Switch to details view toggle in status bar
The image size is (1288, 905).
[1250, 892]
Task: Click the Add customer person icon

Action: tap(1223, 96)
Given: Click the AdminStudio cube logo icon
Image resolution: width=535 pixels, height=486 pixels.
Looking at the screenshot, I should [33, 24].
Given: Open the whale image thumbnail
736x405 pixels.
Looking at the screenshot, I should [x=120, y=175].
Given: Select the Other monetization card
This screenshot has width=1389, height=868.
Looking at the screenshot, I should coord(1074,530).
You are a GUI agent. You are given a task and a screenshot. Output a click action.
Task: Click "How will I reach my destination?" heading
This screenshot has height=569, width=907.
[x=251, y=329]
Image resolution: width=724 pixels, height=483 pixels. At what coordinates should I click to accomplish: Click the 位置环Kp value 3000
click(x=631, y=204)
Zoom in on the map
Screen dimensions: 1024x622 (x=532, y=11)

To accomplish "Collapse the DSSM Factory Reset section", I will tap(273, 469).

**Problem details:**
Find each line in the records above that contains "will", and copy it.

**Written response:**
Task: Click "How will I reach my destination?" heading
To accomplish "Collapse the DSSM Factory Reset section", I will tap(273, 469).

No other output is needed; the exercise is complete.